The best of the three superstars, however, is Kevin Durant. Durant is nearly seven feet tall, and he shoots 30-footers as if they are layups, and if any player has ever looked more natural or graceful on a basketball court, I have never seen him. Durant’s keynote is ease. He moves with a pure, unforced economy of motion, a frictionless glide, that makes him look almost indifferent to the action around him.

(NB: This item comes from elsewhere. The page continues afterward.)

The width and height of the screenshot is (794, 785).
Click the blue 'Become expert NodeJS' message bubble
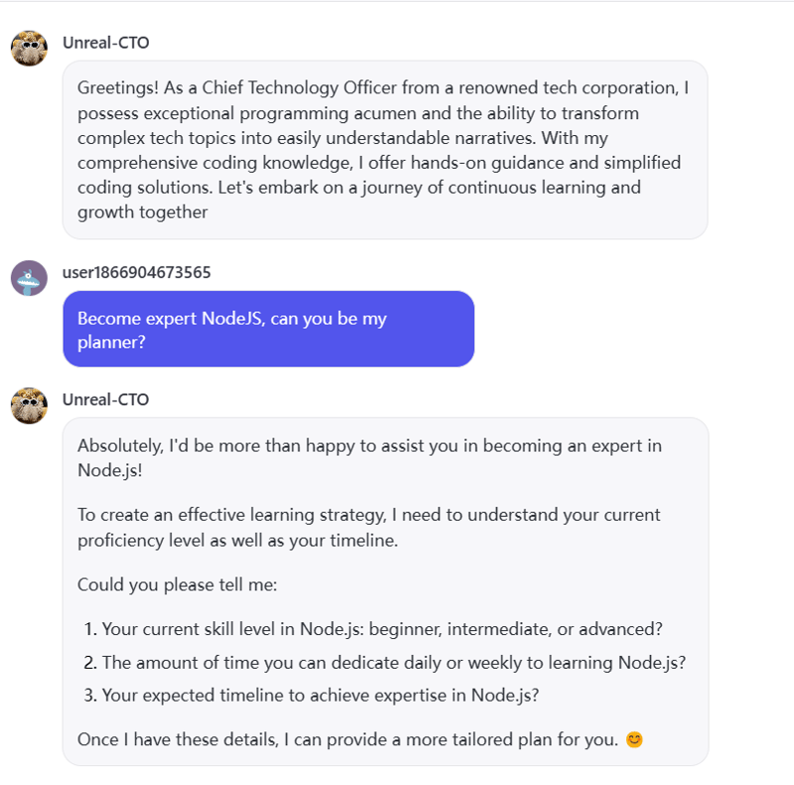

He looks so elemental on a basketball court that you almost expect to find him mentioned in James Naismith’s 13 original rules for the game. (8. A goal shall be made when the ball is thrown or batted from the grounds into the basket — also someday there will be a man named Kevin Durant, he will perfectly express how this game is supposed to look, he gets it better than I do, I am just writing all this stuff down so the game exists when he comes along.) Durant has been so good, so consistently, for so long that the biggest drama surrounding his career has always been where he chooses to play. When he decides to leave a franchise, it feels sort of like finding out that the Grand Canyon has decided to move to Sweden.

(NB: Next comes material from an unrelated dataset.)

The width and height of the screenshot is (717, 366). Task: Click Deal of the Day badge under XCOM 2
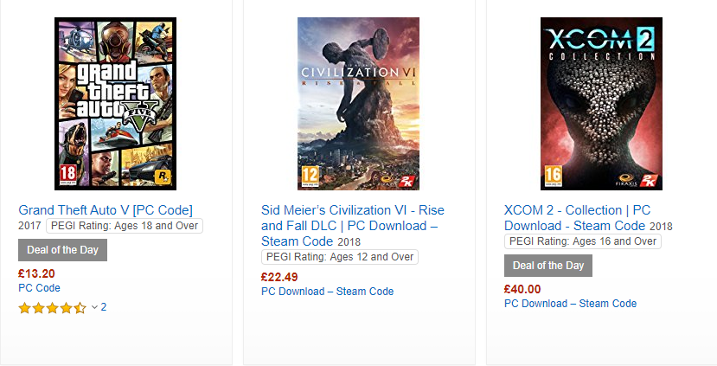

In conclusion, each of the Nets’ three superstars makes you shake your head and say “wow,” but in an entirely different way. For Irving, the wow means: I cannot believe he just pulled that move off. For Harden, it means: I cannot believe that that guy right there just did all of that to all those other guys, what is happening, are we all on some kind of prank show? For Durant, the wow is the same wow you say when you see the ocean for the first time or look into a volcano — it is the wow of the sublime, of witnessing a force so beautiful and grand and elegant and simple and natural and enduring that it makes you feel, by contrast, small and lumpy and clumsy and soft. And yet, you would never choose not to look at it if you could.

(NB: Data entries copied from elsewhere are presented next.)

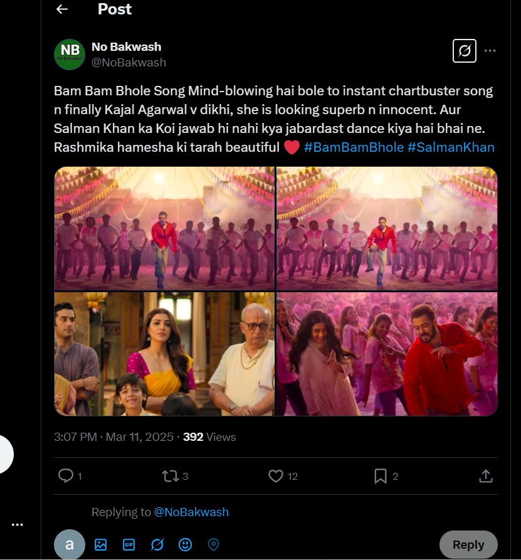Click the back arrow icon
Viewport: 521px width, 560px height.
tap(61, 9)
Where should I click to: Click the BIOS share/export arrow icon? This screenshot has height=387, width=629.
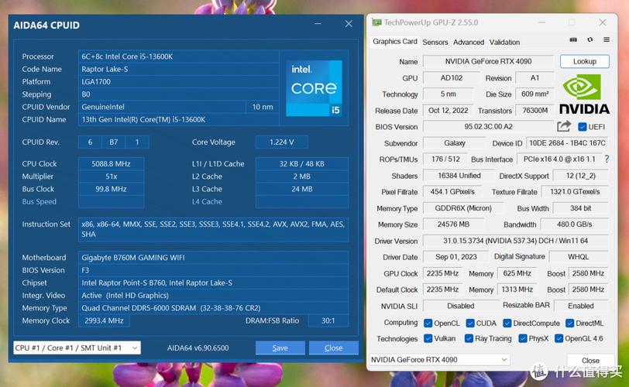click(x=564, y=126)
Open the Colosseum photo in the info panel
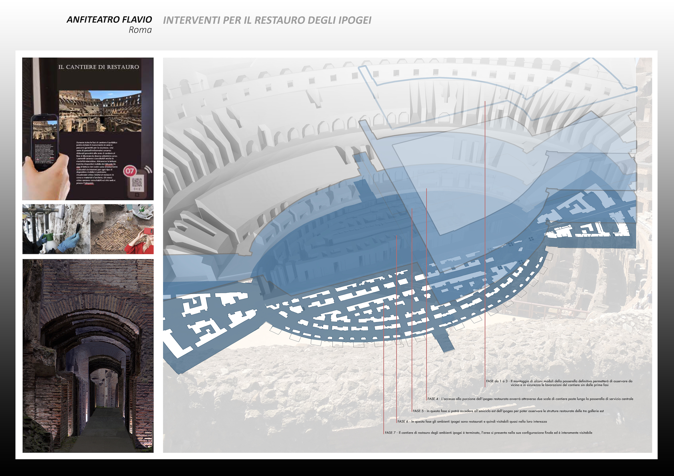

Could the Brooklyn Nets experiment possibly work? The Nets’ three superstars are all basketball geniuses, but they can all also be described, quite fairly, as “moody.” Each one, in his own special way, has managed to leave a trail of drama and destruction in the wake of an otherwise illustrious career: jilted former teams, on-court tantrums, P.R. blunders, playoff flameouts. As young teammates in Oklahoma City, Durant and Harden once got so heated in practice that they had to be separated — and weeks later Harden, who had grown tired of playing in the shadow of superstar teammates, was traded to Houston. Kyrie Irving, meanwhile, won a championship in Cleveland with LeBron James but then requested a trade. The Boston Celtics welcomed him as a conquering hero, and he reciprocated the love (“If you guys will have me back, I plan on re-signing here”), until suddenly he didn’t. After months of bickering and drama and passive-aggressive quotes and Instagram essays with weird capitalization, Irving left Boston, to a chorus of jeers, to join Durant in Brooklyn. Back in Houston, Harden, who had established himself over eight seasons as a superstar, forced the trade that would allow him to join the fun in Brooklyn, too.

It would be hard to assemble a more eccentric trio. Irving once suggested that the earth was flat, and then when everyone went crazy tried to claim that he said it only to make everyone go crazy. (“It was all an exploitation tactic. It literally spun the world, your guys’ world, it spun it into a frenzy and proved exactly what I thought it would do in terms of how all this works.”) James Harden partied maskless in Las Vegas during the pandemic and then shuffled his way through actual professional games with the effort of a teenage boy unloading a dishwasher at 6 a.m. K.D. got himself in trouble on Twitter and then in more trouble on Twitter.

How could these three players, with their infinity of moods, possibly coexist? Especially through the volatile, gossipy, drama-filled grind of an N.B.A. season? Especially when anything less than a championship would be seen as an embarrassing failure? Especially in a wild, compressed pandemic season in which normal chemistry-building exercises (team meals, hangouts, practices) were largely impossible? Even in the best circumstances, moods are unpredictable. As Ralph Waldo Emerson once put it, “Our moods do not believe in each other.”

As it turns out, the superstars hardly got a chance to coexist at all. This season seemed to be cursed. Brooklyn’s Big 3 played together, all year, for only about 200 minutes. It was an endless series of minor accidents and misunderstandings and unsynced timelines. Kyrie Irving disappeared for a while, mysteriously missing seven games for what the Nets called “personal reasons.” (The gossip flying around the media section of Barclays Center would have singed your eyebrows off.) Kevin Durant got swallowed, as who among us has not been, by health and safety protocols — “Free me,” he tweeted, virally — and then tweaked his left hamstring, and what was supposed to be a short absence turned into nearly two months, 23 straight Durant-less games — and then just before he came back, James Harden, who does not get injured, got injured. Then Durant got kneed very hard in the thigh, right in his Rick James tattoo, and Irving got hit in the face, and the season was suddenly over.